An den Schulen im Land waren von den insgesamt 5100 Stellen, die zum Schuljahr 2017/18 neu besetzt wurden, über 4300 Stellen Ersatzbedarf für Pensionierungen. Gleichzeitig gibt es Zusatzbedarfe aufgrund wieder steigender Schülerzahlen und Aufgaben wie der Inklusion.

Eisenmann hat auf die aktuelle Not mit Sofortmaßnahmen reagiert, die neben dem Einsatz pensionierter Kräfte auch Versetzungen von Lehrern in weniger gefragte Gebiete umfasst. Populär ist so etwas nicht. Wo es geht, versucht der Staat daher, seine Vorteile herauszustreichen - und auszuweiten.

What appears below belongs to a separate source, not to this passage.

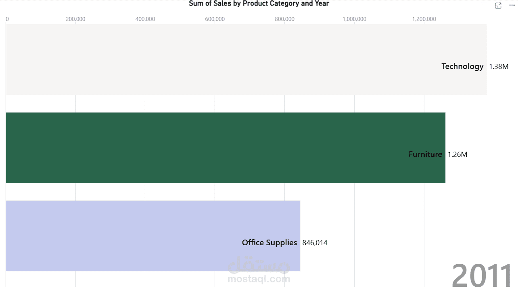Select the light grey Technology bar
Screen dimensions: 518x290
pos(246,60)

"Die Landesregierung möchte den öffentlichen Dienst attraktiv und zukunftsfähig halten", verspricht Finanzministerin Edith Sitzmann (Grüne). So versuche das Land als Arbeitgeber, die Vereinbarkeit von Familie und Beruf "stetig zu verbessern". Die Gründe liegen auf der Hand. "Der Kampf um die besten Köpfe zwischen dem Arbeitgeber Land und der Privatwirtschaft ist in vollem Gange. Um hier zu bestehen, müssen und werden wir die Attraktivität des öffentlichen Dienstes stärken", sagt der CDU-Finanzexperte Tobias Wald, der auch eine Arbeitsgruppe "öffentlicher Dienst" leitet. Ohne Scheuklappen würden "harte und weiche Maßnahmen" diskutiert, mit denen der Staat punkten kann.

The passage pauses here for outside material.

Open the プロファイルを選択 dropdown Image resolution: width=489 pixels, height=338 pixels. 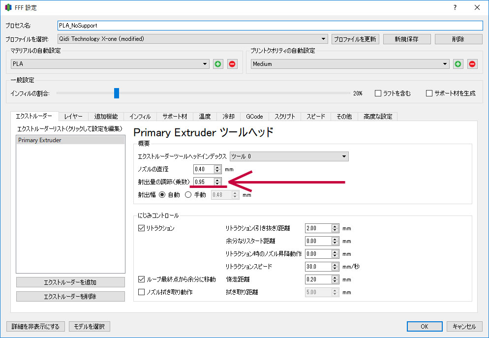click(x=193, y=39)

Schon heute hat das Land einiges zu bieten. Sitzmanns Haus hat etwa für die Steuerverwaltung eine Kampagne in Auftrag gegeben, bei der das Land bewusst die Vereinbarkeit von Beruf und Familie in den Fokus rückt. Dazu komme die Sicherheit des Beamtenverhältnisses und eine Entlohnung, die - übers Berufsleben und den Ruhestand gerechnet - in vielen Bereichen durchaus konkurrenzfähig sei, werben die Ministerien.

So zahlt das Land ab Januar 2018 wieder die volle Eingangsbesoldung, die zwischenzeitlich stark abgesenkt worden war. Mit dem "Baden-Württemberg-Bonus" von 0,325 Prozent zusätzlich zur Besoldungserhöhung zahle man zudem eine in dieser Höhe bundesweit einmalige Zusatzleistung, sagt Sitzmann. Die Landespolitik hat ihren Beamten in den letzten Jahren aber auch einige Abstriche zugemutet.